Ever since Microsoft acquired GitHub we have been looking at how this will play out in the long run with their Azure DevOps offering. We’ve seen a lot of people move from the Azure DevOps team to GitHub by looking at their LinkedIn or other social network updates, so it only makes sense to wonder about the future. We know that several very large teams inside Microsoft are using Azure DevOps, together with some really large customers, which means Azure DevOps will stick around for a long time and will still receive regular updates to its functionality. Azure DevOps has a very strong offering, from ‘everything in one suite’ to mix and match with third party tools, to a good hosting model (data sovereignty is a big thing for us Europeans) and excellent Azure support with even integrated billing on the marketplace.
GitHub on the other hand is the largest dev-community in the world, with some 56 million plus developers on it. If you want to entice developers to work at your company, doing so with the tools they already know and love is an excellent selling point. GitHub is made by developers, for developers. This also gives them a lot of information from open source communities into their activity, languages used and even a great host of information they can pull from the open source code stored on the platform. They are now even hosting security advisories and enable scanning for vulnerability patterns in your codebase with CodeQL.
In this post I want to share what are the strengths of both offerings and explain what parts I’d use of each of them and why. In my opinion both products have some unique features that the other doesn’t have (yet), so using the right tool for the right job is only logical from that. Luckily the integration between both is very good, so mixing and matching is a great option here.
I’ve split things up in the following sections:
In the basis, source control on both platforms is very similar: Azure DevOps still has TFVC support, but I really don’t recommend using that at all: Git is the standard these days and for good reasons (that I’ll skip over for this post 😁).

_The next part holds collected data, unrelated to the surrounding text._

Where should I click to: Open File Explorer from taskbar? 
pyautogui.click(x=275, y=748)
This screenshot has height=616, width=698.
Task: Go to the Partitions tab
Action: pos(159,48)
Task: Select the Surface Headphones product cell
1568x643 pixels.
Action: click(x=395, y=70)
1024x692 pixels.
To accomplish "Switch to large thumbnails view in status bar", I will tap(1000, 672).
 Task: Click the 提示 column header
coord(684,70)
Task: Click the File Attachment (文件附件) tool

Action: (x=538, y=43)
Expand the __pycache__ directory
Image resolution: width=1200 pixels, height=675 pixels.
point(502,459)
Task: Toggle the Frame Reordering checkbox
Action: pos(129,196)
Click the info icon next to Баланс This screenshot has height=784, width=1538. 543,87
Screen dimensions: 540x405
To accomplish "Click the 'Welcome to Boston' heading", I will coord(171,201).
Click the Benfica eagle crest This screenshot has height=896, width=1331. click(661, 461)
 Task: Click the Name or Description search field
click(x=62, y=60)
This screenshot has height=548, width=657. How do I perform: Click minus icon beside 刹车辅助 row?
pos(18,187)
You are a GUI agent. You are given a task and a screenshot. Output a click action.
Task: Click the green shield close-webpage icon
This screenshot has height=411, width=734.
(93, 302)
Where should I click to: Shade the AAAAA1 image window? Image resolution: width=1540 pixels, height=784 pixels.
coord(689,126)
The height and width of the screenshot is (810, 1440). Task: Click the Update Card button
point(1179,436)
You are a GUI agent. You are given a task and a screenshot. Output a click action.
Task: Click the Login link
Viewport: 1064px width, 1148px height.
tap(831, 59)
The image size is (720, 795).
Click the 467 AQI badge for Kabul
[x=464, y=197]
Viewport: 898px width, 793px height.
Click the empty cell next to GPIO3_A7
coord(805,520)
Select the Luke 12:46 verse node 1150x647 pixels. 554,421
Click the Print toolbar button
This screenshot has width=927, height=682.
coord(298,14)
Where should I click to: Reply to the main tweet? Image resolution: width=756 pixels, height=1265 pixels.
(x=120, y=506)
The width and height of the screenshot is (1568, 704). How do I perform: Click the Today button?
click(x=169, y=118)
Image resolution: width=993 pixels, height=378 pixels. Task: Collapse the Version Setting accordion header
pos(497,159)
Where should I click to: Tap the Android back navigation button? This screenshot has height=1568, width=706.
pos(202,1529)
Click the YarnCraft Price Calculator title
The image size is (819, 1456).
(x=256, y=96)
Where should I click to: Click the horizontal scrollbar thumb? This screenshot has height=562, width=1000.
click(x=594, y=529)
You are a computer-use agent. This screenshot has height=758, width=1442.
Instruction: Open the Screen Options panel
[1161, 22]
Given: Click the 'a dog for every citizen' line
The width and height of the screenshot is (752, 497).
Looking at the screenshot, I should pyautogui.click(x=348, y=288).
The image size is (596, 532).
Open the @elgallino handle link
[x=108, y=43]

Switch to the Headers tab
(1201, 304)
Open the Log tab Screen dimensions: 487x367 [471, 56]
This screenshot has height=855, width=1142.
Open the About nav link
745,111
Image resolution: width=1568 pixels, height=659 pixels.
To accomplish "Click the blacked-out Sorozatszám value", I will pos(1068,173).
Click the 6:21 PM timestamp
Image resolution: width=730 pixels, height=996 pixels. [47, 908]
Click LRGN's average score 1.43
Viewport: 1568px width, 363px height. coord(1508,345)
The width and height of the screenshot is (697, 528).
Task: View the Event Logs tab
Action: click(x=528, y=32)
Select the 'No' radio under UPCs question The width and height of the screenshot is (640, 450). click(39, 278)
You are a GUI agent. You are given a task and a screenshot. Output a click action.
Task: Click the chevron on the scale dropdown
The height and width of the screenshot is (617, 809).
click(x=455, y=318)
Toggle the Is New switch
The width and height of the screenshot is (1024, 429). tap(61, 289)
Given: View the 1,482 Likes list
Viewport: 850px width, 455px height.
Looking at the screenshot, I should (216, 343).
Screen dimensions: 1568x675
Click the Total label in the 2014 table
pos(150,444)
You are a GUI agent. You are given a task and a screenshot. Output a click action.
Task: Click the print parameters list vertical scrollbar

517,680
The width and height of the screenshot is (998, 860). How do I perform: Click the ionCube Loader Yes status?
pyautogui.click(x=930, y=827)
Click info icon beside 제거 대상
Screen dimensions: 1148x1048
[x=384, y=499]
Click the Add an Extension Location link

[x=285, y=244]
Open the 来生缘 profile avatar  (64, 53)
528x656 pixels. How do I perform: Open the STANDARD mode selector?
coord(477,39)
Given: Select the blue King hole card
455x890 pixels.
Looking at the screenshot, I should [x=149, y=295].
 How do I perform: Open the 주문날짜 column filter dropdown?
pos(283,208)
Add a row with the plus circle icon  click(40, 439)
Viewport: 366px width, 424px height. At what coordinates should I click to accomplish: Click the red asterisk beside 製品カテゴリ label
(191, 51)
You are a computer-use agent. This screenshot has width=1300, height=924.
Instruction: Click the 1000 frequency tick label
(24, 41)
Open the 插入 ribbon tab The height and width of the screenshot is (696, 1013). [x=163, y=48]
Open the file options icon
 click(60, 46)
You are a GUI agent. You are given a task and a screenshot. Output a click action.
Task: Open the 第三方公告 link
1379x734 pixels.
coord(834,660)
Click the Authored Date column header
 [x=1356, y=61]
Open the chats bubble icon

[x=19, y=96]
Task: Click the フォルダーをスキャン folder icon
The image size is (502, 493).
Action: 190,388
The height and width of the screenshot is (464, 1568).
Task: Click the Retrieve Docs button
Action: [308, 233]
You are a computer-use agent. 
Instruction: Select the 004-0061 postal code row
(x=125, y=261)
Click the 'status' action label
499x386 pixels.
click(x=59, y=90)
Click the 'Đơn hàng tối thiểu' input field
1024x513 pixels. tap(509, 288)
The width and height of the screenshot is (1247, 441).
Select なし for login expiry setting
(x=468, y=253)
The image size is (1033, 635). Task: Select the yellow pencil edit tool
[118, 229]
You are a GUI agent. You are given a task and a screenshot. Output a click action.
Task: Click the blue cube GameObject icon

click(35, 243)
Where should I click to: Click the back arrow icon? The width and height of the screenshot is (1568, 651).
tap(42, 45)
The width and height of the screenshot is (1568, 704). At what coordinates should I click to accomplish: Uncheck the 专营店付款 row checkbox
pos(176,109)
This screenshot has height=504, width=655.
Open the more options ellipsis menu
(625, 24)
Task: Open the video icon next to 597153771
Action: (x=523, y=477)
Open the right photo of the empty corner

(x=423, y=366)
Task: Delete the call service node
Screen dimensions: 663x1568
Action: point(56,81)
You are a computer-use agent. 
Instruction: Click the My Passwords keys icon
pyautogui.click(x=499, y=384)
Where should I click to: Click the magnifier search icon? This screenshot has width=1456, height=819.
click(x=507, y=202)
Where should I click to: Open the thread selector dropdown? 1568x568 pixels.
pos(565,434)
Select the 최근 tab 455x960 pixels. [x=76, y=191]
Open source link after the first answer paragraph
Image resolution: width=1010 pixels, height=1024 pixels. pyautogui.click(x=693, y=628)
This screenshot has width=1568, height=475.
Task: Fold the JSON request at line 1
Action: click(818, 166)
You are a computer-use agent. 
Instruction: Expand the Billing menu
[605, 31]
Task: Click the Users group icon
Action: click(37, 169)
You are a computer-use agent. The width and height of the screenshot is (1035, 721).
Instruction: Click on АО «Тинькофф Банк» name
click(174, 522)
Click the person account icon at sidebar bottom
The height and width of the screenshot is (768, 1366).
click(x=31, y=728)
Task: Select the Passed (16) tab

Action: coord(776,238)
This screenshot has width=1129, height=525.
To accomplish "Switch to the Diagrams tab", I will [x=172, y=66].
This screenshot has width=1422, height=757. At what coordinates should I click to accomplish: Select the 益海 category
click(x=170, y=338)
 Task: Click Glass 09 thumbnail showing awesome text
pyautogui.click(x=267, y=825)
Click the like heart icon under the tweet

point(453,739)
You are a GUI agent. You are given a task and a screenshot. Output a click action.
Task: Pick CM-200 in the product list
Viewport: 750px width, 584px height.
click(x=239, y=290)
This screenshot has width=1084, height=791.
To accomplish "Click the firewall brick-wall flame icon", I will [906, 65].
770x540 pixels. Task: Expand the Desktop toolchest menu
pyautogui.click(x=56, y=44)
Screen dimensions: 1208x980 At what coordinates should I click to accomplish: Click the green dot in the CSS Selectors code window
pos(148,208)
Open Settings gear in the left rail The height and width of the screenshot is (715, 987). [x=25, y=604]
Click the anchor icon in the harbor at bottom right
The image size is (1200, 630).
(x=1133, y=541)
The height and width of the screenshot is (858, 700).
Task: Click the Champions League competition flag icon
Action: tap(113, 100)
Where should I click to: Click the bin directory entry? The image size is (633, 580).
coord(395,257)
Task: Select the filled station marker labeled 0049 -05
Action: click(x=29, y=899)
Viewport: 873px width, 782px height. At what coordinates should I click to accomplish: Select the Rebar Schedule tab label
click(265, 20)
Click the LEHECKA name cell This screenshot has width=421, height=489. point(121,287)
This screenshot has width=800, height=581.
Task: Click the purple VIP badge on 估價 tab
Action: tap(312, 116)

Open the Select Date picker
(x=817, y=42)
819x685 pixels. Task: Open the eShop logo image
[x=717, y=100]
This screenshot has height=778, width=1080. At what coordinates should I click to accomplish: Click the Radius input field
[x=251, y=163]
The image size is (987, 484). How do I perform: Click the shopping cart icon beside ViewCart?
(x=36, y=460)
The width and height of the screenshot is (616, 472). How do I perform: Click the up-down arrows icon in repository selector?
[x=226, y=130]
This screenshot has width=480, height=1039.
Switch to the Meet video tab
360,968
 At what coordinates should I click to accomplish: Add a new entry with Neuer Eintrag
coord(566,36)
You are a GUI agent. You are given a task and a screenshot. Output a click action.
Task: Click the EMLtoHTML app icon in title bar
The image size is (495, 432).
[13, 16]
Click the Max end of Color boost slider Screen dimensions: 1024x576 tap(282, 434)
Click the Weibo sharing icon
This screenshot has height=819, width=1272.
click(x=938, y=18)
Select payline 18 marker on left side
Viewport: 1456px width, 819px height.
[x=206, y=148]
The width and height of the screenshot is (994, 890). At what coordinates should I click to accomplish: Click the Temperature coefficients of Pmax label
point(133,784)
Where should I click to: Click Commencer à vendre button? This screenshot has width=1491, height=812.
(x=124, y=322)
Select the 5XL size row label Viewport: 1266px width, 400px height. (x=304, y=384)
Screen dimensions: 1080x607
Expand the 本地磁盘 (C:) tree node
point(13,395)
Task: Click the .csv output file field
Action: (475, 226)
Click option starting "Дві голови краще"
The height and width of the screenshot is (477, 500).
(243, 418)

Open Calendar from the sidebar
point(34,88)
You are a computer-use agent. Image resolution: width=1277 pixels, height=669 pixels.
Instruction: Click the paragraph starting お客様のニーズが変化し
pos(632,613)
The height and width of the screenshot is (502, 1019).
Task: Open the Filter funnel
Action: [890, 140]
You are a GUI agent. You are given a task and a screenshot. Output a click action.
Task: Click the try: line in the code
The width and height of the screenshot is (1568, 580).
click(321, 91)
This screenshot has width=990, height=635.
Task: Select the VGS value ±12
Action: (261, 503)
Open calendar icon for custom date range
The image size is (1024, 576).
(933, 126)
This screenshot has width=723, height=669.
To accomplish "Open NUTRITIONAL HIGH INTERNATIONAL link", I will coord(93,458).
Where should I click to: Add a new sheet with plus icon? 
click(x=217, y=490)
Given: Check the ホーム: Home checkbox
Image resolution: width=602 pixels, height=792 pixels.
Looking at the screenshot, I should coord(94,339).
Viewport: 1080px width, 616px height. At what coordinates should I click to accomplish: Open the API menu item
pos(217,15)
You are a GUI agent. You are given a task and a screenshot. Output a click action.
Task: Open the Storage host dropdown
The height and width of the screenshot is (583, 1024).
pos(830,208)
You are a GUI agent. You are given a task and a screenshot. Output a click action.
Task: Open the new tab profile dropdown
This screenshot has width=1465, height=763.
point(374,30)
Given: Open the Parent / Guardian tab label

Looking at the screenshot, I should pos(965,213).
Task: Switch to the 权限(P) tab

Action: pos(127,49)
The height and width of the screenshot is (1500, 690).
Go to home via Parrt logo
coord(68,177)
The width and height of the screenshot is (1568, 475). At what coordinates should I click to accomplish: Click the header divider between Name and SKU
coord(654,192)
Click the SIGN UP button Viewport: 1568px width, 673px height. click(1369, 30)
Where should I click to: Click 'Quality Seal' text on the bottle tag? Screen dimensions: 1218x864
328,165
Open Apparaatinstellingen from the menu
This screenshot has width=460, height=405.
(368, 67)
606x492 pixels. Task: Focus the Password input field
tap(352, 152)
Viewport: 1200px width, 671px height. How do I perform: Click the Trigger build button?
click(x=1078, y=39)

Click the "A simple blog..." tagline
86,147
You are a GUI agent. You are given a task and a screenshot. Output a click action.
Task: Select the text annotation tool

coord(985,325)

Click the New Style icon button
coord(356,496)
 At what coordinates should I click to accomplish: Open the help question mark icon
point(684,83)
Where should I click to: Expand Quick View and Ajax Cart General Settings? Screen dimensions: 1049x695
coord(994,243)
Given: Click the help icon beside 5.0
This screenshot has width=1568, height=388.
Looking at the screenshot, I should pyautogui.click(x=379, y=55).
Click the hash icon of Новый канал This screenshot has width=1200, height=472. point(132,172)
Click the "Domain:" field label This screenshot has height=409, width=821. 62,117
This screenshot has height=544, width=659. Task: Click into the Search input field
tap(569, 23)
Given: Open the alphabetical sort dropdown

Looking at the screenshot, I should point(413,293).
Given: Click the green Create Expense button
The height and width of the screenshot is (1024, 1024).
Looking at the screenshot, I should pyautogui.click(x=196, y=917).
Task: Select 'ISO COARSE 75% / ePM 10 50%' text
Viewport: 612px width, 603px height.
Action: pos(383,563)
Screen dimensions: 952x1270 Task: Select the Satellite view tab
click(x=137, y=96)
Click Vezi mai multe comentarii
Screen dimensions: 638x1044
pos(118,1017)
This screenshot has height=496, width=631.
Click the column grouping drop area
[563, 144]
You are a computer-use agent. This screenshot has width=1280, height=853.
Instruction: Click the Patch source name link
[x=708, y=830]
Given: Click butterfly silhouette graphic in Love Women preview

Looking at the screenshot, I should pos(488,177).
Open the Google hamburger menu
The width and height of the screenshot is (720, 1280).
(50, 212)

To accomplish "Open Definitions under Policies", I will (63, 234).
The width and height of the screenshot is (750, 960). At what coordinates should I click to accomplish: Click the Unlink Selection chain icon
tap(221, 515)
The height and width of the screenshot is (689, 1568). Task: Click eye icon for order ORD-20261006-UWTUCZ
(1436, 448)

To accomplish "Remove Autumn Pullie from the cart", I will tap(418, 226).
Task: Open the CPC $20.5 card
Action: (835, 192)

Both platforms have branch tracking, pull requests, a branch protection system, a good CLI to work with, so choosing what to use here is comes down to the extra features on top of the basics. That is where GitHub has the better options in my opinion because it offers these features:
Commit signing is an extra layer of security on top of basic authentication. Without using commit signing it is rather easy to make some code changes for you, commit them locally to the repository and then push them upstream. I’ve automated parts of this lots of times know, so I know how easy it is to create. Running the software on you machine, scanning the repos and adding some malicious stuff to your projects is rather easy and you would not even know that it was happening right under your nose 😄. What’s even worse, I could even run this on my own machine and push in code changes with your email address and user name attached to it. The configuration in Git is just meta data that is not verified anywhere in the chain: GitHub only checks if the user pushing the changes has write access to the repository and then lets the changes in. This is of course the standard for all source control systems using Git.
With commit signing, you need to sign the commit with your private key that only you should have. By default, that key can only be used together with a passphrase (you can create it without a passphrase, but that would defeat its purpose). Adding the passphrase means that when you sign the commit, you have to type in the passphrase. There is no way to automatically fill in the passphrase for you (that I know of). This also means you cannot sign the commits automatically, which means someone cannot spoof your signage on your behalf.
The server side (GitHub in this case) will store the public part of your GPG key that they use to verify the signed commits: those are made by users with GPG signatures AND those signatures have been verified with their accompanying public key. This enables you to lock down the repository or specific branches in the repository to only allow verified commits.
Work tracking has always been great in Azure DevOps and I think it still is the better offering. GitHub has several options to enable some of the same setup, with great integration into source control with issues and pull requests. You can even add subtasks to an issue with task lists, although I like the Epic setup with subtasks better from Azure Boards.
Let’s look into what is available in both offerings:
Note: what GitHub doesn’t have is the whole formal setup with approvals, adding in extra fields, adding story points (and summarizing them). Some of it can be replicated if you want. Personally I don’t like all that extra stuff, it’s unnecessary process ceremony in an effort to feel in control over the agile process, while it only brings extra gates to jump through without adding the correct value. That might be a different blog post 😄.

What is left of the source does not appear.